This page describes how to create Calculated Attributes in dRofus. Using the Calculated Attributes feature, you can build formulas dynamically using available dRofus fields to create additional fields. Calculated Attributes are available for Rooms, Items, Occurrences, and Products and allow you to build simple to very complex results. We explain how to do this for Room Calculated Attributes, and on this page, we will go over how this can be done for items. The Calculated Attribute Formats are the same across dRofus. A good baseline understanding of how Item Composite Text Attributes work is a great place to start since the rules can be combined with these attributes. The Room Subtraction Example was a simple one that could be applied to items, but we will go more complex for this example.

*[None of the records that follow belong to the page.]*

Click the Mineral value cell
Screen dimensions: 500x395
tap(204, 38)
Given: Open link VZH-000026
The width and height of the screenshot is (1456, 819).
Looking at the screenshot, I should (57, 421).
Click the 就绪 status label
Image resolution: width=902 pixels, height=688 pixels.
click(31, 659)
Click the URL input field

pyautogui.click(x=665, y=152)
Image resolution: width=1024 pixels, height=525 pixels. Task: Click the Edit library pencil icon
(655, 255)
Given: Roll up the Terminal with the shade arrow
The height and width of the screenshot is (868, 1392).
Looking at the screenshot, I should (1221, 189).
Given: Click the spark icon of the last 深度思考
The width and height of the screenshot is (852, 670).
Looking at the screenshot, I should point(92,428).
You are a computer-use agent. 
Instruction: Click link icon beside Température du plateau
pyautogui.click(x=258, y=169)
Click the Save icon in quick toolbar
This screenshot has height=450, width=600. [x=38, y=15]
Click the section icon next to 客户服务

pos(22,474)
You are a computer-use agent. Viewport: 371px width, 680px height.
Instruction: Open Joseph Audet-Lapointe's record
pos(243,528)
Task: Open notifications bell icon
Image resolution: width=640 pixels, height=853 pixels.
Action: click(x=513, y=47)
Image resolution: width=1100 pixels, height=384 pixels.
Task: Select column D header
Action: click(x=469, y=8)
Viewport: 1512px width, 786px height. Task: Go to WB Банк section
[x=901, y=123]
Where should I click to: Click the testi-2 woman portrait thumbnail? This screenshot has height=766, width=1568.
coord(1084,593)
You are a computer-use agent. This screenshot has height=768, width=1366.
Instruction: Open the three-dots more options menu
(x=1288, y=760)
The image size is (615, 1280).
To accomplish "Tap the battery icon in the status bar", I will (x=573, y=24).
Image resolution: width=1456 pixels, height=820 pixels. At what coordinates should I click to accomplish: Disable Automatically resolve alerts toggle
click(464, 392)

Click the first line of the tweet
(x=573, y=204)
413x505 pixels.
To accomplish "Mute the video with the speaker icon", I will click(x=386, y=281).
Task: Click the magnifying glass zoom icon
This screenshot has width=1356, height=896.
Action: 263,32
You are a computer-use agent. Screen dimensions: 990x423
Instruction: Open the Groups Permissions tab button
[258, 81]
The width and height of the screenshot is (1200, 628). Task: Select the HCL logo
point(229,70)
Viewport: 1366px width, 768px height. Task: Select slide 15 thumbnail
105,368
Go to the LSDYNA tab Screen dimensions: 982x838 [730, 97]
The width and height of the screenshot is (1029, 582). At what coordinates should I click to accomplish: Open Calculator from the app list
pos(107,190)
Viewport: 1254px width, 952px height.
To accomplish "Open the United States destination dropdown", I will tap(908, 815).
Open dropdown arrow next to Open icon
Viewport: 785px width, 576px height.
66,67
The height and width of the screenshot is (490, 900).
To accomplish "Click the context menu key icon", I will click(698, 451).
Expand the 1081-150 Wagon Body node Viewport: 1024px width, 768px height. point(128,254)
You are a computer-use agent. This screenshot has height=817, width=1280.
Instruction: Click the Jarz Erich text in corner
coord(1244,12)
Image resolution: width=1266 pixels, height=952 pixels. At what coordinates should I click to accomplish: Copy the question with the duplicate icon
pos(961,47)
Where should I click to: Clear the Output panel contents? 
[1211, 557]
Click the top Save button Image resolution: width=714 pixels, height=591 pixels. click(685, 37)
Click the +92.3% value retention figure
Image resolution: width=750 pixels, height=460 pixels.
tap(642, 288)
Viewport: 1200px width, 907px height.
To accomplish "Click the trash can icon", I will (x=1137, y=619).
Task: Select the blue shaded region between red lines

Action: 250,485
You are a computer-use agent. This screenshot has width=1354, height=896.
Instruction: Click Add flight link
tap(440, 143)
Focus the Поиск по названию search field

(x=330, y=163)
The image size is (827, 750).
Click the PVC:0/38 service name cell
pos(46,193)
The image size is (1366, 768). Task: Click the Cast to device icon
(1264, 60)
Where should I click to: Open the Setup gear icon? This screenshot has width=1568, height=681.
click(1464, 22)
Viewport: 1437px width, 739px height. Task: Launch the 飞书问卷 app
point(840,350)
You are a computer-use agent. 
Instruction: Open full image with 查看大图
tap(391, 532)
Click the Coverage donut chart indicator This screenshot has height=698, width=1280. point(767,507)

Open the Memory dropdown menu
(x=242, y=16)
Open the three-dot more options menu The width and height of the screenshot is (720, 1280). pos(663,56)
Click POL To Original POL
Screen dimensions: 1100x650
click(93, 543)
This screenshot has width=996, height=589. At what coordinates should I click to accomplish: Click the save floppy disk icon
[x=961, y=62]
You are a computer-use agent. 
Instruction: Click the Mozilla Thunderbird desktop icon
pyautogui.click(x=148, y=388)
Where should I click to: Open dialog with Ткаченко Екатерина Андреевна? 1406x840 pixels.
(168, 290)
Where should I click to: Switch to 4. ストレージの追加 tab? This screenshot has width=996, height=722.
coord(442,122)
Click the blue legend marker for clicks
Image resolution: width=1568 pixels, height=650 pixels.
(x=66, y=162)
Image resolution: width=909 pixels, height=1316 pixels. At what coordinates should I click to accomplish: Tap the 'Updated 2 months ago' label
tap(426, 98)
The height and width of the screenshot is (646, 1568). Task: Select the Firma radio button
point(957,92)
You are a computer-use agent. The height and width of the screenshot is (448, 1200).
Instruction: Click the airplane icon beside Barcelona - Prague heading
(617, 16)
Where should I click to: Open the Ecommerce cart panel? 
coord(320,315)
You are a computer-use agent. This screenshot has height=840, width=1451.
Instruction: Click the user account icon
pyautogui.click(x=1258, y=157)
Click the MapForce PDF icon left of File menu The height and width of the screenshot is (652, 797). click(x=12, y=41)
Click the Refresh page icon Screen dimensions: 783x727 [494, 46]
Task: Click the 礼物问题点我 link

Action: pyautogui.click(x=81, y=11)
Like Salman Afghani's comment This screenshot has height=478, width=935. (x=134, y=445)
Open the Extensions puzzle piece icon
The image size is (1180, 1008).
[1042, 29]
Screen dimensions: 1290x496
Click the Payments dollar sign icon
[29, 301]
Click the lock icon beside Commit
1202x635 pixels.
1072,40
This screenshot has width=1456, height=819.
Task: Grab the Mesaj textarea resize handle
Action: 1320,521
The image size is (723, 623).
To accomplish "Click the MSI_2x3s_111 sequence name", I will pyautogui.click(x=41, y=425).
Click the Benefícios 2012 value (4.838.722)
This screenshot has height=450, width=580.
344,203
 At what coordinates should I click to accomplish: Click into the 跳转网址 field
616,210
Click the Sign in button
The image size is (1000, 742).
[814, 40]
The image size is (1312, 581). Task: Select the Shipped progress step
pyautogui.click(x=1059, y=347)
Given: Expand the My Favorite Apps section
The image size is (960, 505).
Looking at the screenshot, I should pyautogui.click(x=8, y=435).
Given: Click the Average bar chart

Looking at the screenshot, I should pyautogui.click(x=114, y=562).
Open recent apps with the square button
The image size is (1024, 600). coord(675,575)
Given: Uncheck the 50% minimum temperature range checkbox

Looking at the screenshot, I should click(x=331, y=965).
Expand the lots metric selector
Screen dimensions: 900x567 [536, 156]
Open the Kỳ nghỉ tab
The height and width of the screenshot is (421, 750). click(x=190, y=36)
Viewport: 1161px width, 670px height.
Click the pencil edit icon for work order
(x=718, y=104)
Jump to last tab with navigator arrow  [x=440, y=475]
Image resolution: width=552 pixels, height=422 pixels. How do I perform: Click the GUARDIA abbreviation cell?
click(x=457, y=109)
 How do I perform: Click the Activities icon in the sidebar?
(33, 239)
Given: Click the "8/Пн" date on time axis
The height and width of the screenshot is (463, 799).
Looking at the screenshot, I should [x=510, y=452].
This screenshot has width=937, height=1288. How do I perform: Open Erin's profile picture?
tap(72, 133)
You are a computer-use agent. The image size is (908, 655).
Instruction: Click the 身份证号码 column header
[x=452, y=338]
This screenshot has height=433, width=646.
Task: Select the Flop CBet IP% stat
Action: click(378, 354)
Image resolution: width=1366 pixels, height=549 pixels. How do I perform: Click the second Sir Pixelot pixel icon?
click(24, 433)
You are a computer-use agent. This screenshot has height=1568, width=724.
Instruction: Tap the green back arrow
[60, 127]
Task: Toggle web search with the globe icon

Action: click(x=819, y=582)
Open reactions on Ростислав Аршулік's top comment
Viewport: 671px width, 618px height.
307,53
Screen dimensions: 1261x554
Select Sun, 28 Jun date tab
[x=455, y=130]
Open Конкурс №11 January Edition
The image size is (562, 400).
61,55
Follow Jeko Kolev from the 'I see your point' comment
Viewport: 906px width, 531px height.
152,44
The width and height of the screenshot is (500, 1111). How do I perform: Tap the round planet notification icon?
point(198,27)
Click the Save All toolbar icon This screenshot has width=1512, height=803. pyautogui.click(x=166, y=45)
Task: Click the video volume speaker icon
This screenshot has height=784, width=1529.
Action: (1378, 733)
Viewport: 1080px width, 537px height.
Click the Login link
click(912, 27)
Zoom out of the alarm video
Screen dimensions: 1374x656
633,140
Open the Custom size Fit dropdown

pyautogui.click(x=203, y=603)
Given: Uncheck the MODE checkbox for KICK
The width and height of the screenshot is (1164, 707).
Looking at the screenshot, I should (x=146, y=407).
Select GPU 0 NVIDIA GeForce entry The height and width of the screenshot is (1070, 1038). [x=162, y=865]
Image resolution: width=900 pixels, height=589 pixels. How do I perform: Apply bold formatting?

You need admin access to the database to create calculated attributes, as the setup is done in the Administration settings. Please refer to Project Administrator.
Item If/Then Example
You might be familiar with if/then formulas if you have ever built complex rules in Excel. The syntax of IF-THEN is = IF (logic text, value if true, value if false). The first argument tells the function what to do if the comparison is valid. The second argument tells the function what to do if the comparison is false. A quick search on the internet will result in several examples of this concept. In our example, we will use several rules to pull from item data to inform some results. If you have ever tried to determine Door Calculations, you will want to bookmark this page and impress your office. Our team in Australia came up with this idea, and we all think it’s a great example of using item data to inform other decisions.
Here are the results of using the fields in blue (Item Data) to inform the results in red (Calculated Attributes).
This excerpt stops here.